- O tenente-general Joshua Rudd, indicado por Donald Trump para chefiar a Agência de Segurança Nacional, disse apoiar manter os amplos poderes de vigilância estrangeira criados após os atentados de 11 de setembro de 2001.
- Em audiência no Senado, ele não se comprometeu a exigir mandado antes de direcionar vigilância a pessoas nos Estados Unidos.
- A seção 702 da Lei de Vigilância de Inteligência Estrangeira permite à NSA vigiar estrangeiros usando dados da infraestrutura digital dos EUA, e a renovação está em discussão para abril.
- Rudd classificou a seção 702 como indispensável e crucial para a missão da NSA.
- Questionado sobre mandados, ele disse que, se confirmado, cumpriria as leis aplicáveis, mas não apresentou posição firme sobre a necessidade de mandado judicial.
O cotado de Donald Trump para chefiar a Agência de Segurança Nacional (NSA), o tenente-general do Exército dos EUA Joshua Rudd, afirmou nesta quinta-feira apoiou manter os amplos poderes de vigilância externa criados após os ataques de 11 de setembro de 2001. A defesa ocorreu durante a sabatina no comitê de Inteligência do Senado.
Rudd endossou a Seção 702 da Lei de Vigilância de Inteligência Estrangeira (FISA), que permite à NSA monitorar estrangeiros no exterior com dados oriundos da infraestrutura digital norte-americana. A proposta de ampliar controles judiciais antes de buscas nos dados ganhou atenção ao ser apresentada na Câmara em 2024, mas acabou rejeitada por um voto.

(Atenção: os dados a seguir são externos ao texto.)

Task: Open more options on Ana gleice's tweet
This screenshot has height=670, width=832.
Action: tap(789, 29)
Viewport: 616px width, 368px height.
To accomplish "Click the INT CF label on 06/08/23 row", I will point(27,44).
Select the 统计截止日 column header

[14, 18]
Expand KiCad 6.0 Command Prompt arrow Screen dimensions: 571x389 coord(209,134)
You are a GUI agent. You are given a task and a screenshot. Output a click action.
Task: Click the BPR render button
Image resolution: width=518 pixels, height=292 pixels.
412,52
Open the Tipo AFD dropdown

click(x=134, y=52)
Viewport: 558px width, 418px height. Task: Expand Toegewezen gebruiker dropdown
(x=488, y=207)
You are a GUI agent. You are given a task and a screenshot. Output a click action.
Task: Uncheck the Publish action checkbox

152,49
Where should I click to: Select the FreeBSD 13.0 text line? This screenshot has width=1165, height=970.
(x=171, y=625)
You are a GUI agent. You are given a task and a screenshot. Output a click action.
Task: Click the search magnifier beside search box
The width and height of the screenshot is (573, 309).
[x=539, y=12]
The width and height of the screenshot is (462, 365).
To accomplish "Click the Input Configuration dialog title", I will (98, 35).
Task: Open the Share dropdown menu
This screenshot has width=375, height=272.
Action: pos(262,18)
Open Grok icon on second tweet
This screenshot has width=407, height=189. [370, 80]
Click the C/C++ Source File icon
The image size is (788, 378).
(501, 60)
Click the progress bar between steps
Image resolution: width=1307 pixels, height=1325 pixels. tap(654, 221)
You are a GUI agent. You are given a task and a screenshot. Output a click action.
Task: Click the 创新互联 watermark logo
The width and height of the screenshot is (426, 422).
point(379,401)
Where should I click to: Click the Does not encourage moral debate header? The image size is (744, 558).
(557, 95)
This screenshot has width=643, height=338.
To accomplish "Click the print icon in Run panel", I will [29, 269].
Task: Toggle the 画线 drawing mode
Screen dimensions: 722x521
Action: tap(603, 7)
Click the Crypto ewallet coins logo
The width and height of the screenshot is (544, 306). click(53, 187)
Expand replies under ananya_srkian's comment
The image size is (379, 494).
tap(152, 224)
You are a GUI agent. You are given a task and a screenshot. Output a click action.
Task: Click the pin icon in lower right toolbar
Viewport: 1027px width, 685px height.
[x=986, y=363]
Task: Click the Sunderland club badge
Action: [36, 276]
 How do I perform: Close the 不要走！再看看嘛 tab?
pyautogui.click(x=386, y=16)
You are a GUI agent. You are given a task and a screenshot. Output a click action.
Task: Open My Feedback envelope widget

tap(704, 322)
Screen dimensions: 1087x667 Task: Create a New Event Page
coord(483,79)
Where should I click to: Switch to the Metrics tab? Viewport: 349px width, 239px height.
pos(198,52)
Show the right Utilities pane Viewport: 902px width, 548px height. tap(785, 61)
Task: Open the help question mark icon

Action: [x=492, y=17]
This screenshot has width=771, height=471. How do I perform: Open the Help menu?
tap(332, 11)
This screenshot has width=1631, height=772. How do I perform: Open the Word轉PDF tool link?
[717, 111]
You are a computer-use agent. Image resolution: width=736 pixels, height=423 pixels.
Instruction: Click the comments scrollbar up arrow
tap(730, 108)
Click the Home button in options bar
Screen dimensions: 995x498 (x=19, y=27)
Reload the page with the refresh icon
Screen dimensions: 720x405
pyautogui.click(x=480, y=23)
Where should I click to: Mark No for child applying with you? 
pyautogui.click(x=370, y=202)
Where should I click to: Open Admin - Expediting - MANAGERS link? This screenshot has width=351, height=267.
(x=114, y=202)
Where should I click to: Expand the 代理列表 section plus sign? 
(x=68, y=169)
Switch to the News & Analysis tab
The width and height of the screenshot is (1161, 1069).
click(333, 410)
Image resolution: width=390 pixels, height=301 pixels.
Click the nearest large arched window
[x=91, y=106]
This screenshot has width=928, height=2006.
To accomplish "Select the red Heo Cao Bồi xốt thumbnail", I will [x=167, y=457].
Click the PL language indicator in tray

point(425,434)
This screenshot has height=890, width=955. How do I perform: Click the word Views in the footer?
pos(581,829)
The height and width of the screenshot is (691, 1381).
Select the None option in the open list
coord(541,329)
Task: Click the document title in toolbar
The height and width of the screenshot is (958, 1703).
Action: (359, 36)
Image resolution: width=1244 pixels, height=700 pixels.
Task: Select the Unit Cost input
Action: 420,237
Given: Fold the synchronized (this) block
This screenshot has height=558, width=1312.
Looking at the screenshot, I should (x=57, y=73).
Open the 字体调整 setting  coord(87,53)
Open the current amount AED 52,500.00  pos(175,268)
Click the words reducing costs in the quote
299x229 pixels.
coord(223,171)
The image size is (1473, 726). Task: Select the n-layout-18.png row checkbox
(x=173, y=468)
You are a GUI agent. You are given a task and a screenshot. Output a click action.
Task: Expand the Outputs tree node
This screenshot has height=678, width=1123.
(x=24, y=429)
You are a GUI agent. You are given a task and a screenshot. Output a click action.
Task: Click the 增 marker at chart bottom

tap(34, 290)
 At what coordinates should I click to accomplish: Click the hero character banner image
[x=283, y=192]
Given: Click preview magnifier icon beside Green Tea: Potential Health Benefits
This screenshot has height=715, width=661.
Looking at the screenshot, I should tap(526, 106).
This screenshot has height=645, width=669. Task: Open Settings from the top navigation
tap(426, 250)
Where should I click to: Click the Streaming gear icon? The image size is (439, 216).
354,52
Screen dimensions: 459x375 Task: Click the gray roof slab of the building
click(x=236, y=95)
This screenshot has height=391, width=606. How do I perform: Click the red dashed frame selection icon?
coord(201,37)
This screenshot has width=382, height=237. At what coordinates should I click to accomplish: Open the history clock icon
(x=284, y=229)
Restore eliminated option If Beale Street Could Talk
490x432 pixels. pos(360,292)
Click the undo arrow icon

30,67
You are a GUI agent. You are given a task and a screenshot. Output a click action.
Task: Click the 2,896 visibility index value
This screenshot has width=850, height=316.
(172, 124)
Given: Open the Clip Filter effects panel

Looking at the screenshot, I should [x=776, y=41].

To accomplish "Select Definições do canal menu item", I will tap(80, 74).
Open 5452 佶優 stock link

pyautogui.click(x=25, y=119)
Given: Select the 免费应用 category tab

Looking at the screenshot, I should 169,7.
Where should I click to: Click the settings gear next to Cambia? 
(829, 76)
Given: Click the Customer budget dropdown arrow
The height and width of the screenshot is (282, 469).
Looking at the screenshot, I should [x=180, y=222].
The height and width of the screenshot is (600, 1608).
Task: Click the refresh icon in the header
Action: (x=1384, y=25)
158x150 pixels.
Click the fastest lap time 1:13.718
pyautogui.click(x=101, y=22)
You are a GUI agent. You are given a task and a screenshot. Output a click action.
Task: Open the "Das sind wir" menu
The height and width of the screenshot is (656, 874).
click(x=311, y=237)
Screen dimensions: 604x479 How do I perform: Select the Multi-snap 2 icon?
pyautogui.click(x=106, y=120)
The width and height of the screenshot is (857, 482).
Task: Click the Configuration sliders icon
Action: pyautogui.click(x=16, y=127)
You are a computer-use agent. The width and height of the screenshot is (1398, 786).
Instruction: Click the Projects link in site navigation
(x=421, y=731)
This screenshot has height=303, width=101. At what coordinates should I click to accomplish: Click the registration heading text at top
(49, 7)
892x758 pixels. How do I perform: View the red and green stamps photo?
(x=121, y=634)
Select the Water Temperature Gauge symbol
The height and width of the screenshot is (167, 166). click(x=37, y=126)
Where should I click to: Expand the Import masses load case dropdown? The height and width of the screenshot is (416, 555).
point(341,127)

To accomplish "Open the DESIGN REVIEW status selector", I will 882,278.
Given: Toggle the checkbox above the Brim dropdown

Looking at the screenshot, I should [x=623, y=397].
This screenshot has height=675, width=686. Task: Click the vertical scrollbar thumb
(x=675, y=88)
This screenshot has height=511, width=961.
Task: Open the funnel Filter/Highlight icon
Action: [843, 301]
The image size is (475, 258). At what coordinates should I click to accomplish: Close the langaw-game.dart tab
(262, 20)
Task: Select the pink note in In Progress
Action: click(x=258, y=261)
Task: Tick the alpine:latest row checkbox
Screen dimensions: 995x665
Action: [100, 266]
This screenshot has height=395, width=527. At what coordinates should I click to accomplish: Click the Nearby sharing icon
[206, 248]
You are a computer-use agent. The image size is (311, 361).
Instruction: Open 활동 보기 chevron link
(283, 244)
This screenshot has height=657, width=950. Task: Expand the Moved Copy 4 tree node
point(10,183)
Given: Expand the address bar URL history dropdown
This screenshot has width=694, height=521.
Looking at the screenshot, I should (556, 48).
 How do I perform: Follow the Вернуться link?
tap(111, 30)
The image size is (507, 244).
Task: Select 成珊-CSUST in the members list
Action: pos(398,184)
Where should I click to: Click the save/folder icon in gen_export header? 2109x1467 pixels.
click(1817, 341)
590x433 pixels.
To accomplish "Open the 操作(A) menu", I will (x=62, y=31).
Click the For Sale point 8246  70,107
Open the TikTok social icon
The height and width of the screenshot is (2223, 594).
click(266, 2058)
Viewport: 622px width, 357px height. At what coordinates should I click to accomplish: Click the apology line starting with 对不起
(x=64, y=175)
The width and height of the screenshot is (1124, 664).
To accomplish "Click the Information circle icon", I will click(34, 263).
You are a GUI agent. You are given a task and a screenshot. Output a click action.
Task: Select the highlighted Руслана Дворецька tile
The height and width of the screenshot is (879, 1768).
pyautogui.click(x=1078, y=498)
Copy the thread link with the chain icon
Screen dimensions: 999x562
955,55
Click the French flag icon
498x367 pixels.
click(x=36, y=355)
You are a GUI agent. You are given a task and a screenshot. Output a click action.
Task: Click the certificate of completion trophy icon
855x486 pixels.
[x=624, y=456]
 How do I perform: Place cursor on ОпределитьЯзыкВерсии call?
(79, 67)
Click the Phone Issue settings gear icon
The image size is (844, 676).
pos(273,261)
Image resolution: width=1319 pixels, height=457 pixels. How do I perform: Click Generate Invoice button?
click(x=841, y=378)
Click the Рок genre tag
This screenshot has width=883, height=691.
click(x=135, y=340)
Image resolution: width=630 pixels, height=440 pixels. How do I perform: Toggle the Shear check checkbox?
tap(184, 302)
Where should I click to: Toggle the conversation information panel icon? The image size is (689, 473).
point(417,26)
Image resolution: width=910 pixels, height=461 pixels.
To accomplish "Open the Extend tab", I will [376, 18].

Durante a audiência, o general respondeu a perguntas sobre a exigência de mandado para direcionar a vigilância a pessoas nos Estados Unidos. Declarou que, se confirmado, executará a missão de inteligência externa conforme as autoridades atribuídas e as leis aplicáveis, sem esclarecer se insistiria em mandado nos casos internos. O senador Ron Wyden criticou a falta de clareza da resposta.
Rudd atualmente atua como o segundo na Força-Tarefa do Comando Indo-Pacífico dos EUA, cargo que ocupa antes da indicação para a NSA. A NSA, órgão integrante do Departamento de Defesa, tem como função monitorar, coletar e processar informações para fins de inteligência e contrainteligência globais. A sabatina ocorre em meio a debates sobre renovação de poderes de vigilância, prevista para abril.